Thursday, 28 October 2021

The medicine isn't working. More medicine!

Another study in the official minimum pricing evaluation was published this week. Once again, it was bad news for advocates of the policy, although you have to read it properly to find that out. According to a note at the top the study (too brief to be called an abstract), it says...

This study found that implementation of minimum unit pricing at 50p per unit was unproblematic with no evidence of beneficial or harmful impacts on the outcomes evaluated.

But as the results section shows, there was, in fact, some evidence of a harmful impact...

The odds ratio for an alcohol-related emergency department attendance following minimum unit pricing was 1.14 (95% confidence interval 0.90 to 1.44; p = 0.272). In absolute terms, we estimated that minimum unit pricing was associated with 258 more alcohol-related emergency department visits (95% confidence interval –191 to 707) across Scotland than would have been the case had minimum unit pricing not been implemented.

To be fair, this association was not statistically significant, but we know that minimum pricing costs Scottish drinkers tens of millions of pounds a year. That is a harmful impact and it can only be justified - at a push - if it produces positive health outcomes. This is just the latest study showing that it has not done so. 

The study is a substantial piece of work, running to over 200 pages. It is the most thorough piece of research conducted on the real world impact of minimum pricing to date. The authors compared outcomes in Scottish emergency departments with those in the North of England. They also compared outcomes in sexual health clinics and interviewed various 'stakeholders'.

At best, they found no improvement north of the border. Indeed, things may have got comparatively worse since minimum pricing was introduced.

On average, Scotland had a higher proportion of alcohol-related attendance than England. Scotland had a stable trend, whereas there was a decreasing trend in England.

.. The proportion of ‘current alcohol drinkers’ was higher in Scotland than in England, with this difference significant across all three waves. 

...For drinkers’ consumption, there were slight increases for the odds of alcohol misuse (FAST score ≥ 3; OR 1.22, 95% CI 1.04 to 1.42) and alcohol purchase from on-licensed premises (OR 1.27, 95% CI 1.05 to 1.55).
.. For the availability, purchasing and consumption of alcohol, stakeholders expected to see reductions after MUP, notably for young people because they had limited disposable income. Such reductions were not generally observed. 

This is in addition to the study published last week which found no impact on crime from the introduction of minimum pricing.

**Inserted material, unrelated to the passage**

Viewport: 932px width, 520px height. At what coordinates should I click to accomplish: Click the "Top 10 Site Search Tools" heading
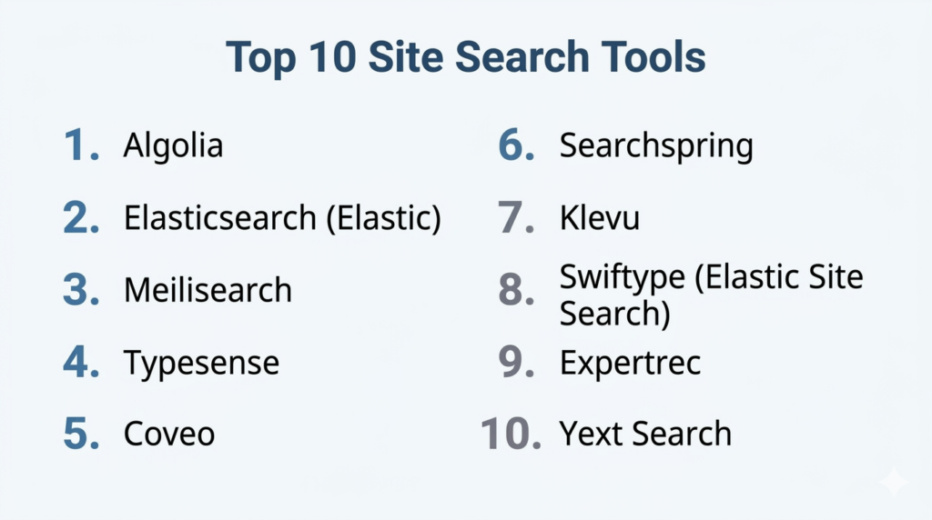pos(465,58)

Not going very well, is it?
 
The study was produced by people like Colin Drummond and Niamh Fitzgerald who have been agitating for minimum pricing for years and are not going to allow the total failure of the policy to derail them now.
 

In the plain English summary, they make a few excuses and - surprise, surprise - call for the minimum price to be increased. 

Our study may have suffered from a failure to include those most likely to consume low-cost alcohol. We think that the reason that we found no effect either way from minimum unit pricing could be that the minimum price was too low to make a difference, that people did not notice it or that too few people who buy low-cost alcohol were included in our study. According to the World Health Organization, the price needs to keep pace with cost increases; however, it was unchanged in Scotland since being agreed in 2012.

And in the conclusion of the abstract proper, they say:

The lack of effect observed in these settings in the short term, and the problem-free implementation, suggests that the price per unit set (£0.50) was acceptable, but may be too low.

This is now the fallback position of the anti-booze lobby: the medicine didn't work, we need more medicine. Never mind the fact that their precious modelling which 'proved' that minimum pricing was the single most effective way to tackle alcohol-related harm was based on a 50p unit and was being published long after 2012. 

Meanwhile, in the USA, cigarette sales have risen for the first time in twenty years after a relentless campaign against vaping. As CNN notes, at the very end of their report on this news...

Smokers are also switching back to traditional cigarettes from vaping devices in response to restrictions on e-cigarette flavors

Don't expect any contrition from the people who have been at the forefront of the war on vaping. As the editor of the Tobacco Control 'journal' says...


Efforts must be redoubled, comrades!